WHAT THIS TASK INVOLVES
Extract each line below that contains the string "click".

(Records from a data collection)
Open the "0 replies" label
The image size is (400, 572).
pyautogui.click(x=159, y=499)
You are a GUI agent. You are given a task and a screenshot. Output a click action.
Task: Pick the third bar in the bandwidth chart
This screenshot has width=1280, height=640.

COMPLETED EXERCISE
pyautogui.click(x=159, y=499)
You are a GUI agent. You are given a task and a screenshot. Output a click action.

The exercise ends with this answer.